Incapacité de travail et chômage : le TF clarifie

A., grutier, est victime d’un accident en mars 2010. Il touche des indemnités journalières — avec de grandes interruptions — jusqu’au 31 juillet 2013. Il subit en 2012 des opérations destinées notamment à enlever le matériel d’ostéosynthèse.

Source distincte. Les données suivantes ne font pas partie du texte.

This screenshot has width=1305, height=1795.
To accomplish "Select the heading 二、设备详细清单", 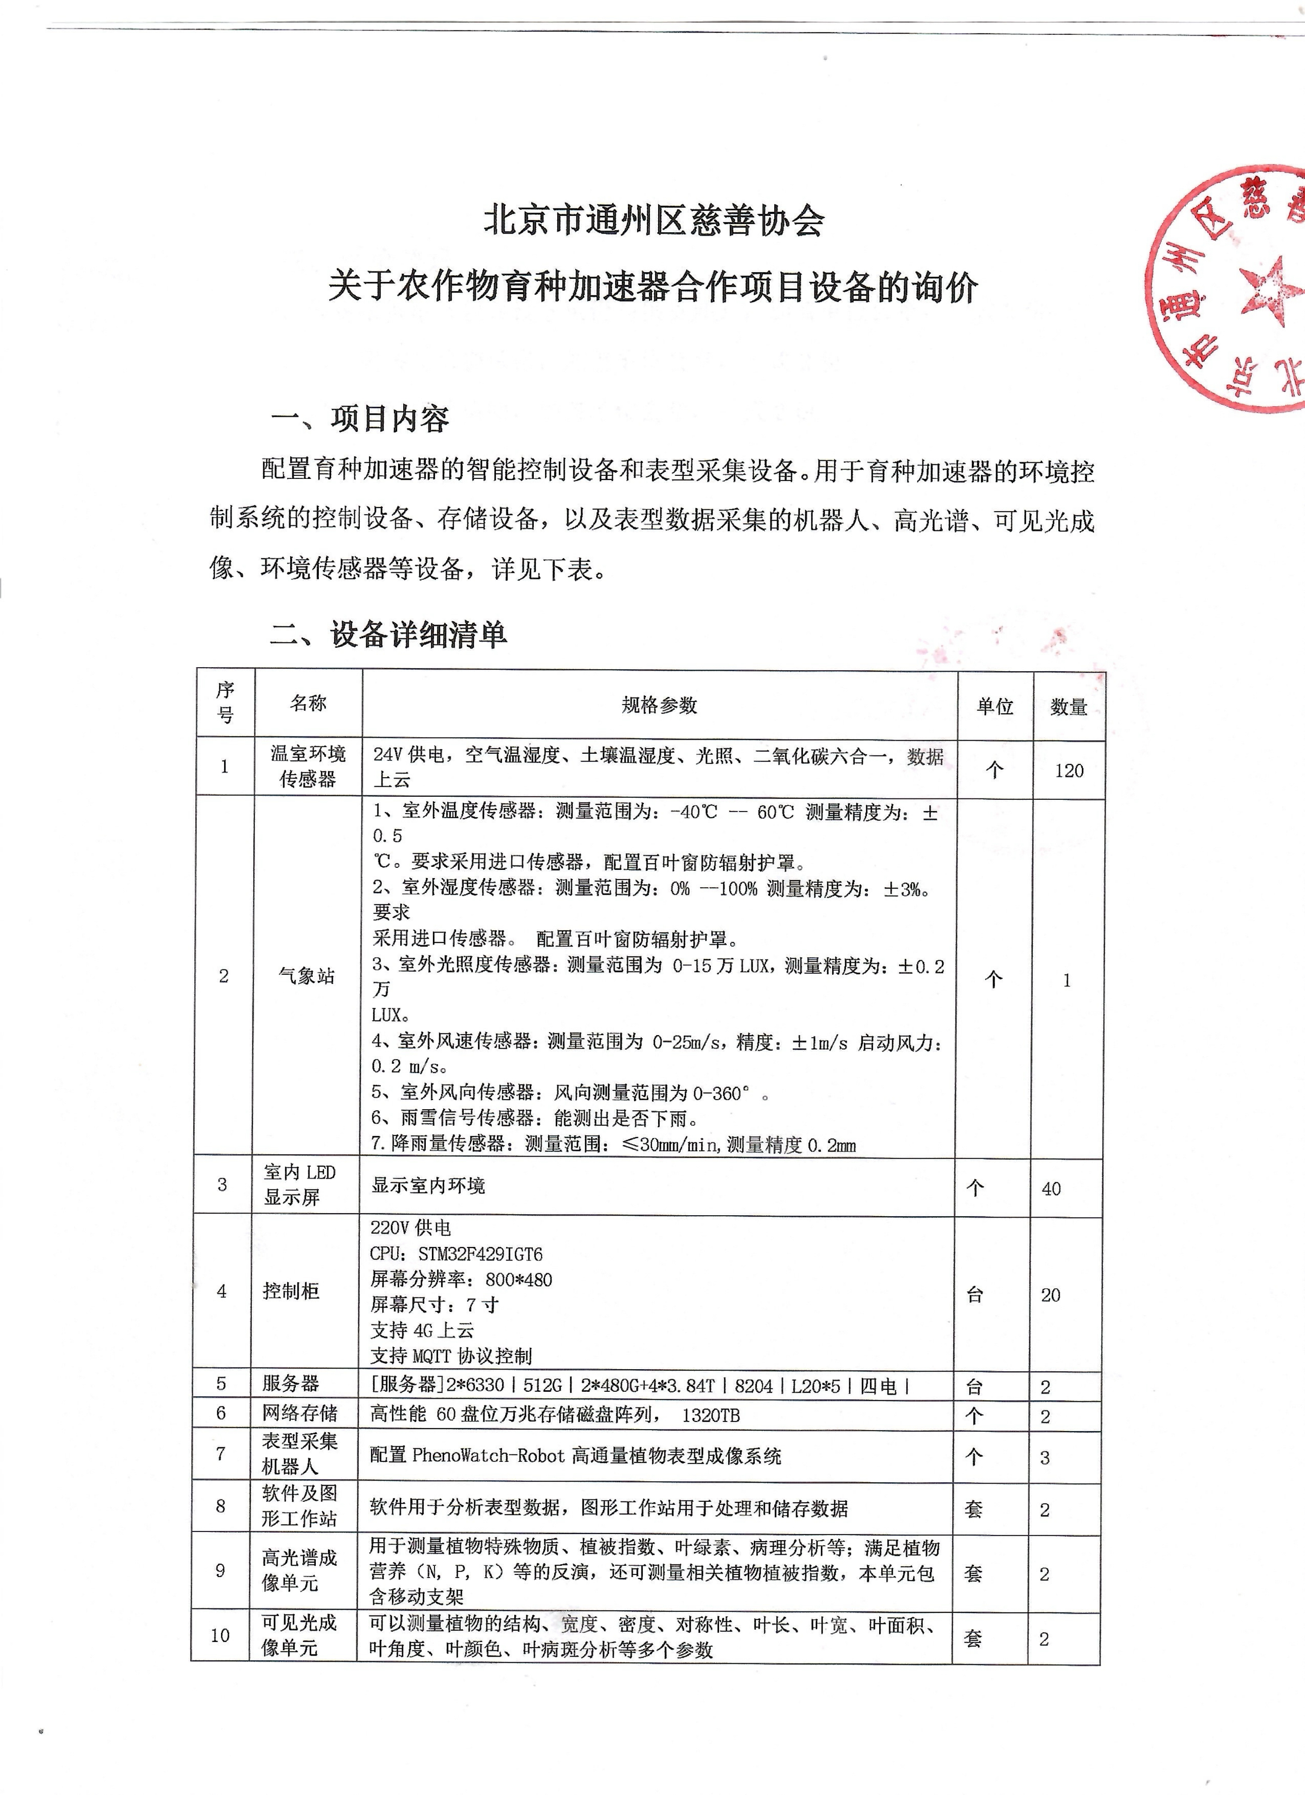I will [388, 634].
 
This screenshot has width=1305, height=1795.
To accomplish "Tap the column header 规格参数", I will [659, 705].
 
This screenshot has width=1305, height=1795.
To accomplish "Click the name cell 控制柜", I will [291, 1291].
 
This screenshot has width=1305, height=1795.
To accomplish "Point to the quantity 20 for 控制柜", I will [1050, 1295].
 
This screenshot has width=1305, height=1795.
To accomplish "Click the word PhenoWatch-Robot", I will [488, 1455].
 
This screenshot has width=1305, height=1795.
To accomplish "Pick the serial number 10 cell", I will [220, 1635].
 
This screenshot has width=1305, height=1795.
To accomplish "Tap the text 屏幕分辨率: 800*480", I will [461, 1279].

Au moment où il demande des prestations, soit en août 2013, l’assurance-chômage lui répond qu’il n’a pas cotisé pendant le délai cadre de deux ans ayant précédé ce chômage. Il fait cependant valoir que pendant tout le temps où il a reçu des indemnités journalières de l’assureur accident (Suva) il était dispensé de cotiser, sur la base de l’article 14 LACI. L’assurance-chômage se prévaut cependant de la possibilité qu’aurait eue l’assuré d’exercer une activité de substitution — puisqu’il était admis que cette activité de grutier lui était définitivement impossible. Le litige portait donc sur le rapport entre l’incapacité de travail et l’obligation, respectivement la dispense, de payer des cotisations. En instance cantonale, l’assuré se voit entièrement débouté : il ne peut faire valoir une dispense de cotisations et ne remplit donc pas les conditions du délai-cadre. L’assuré recourt au TF.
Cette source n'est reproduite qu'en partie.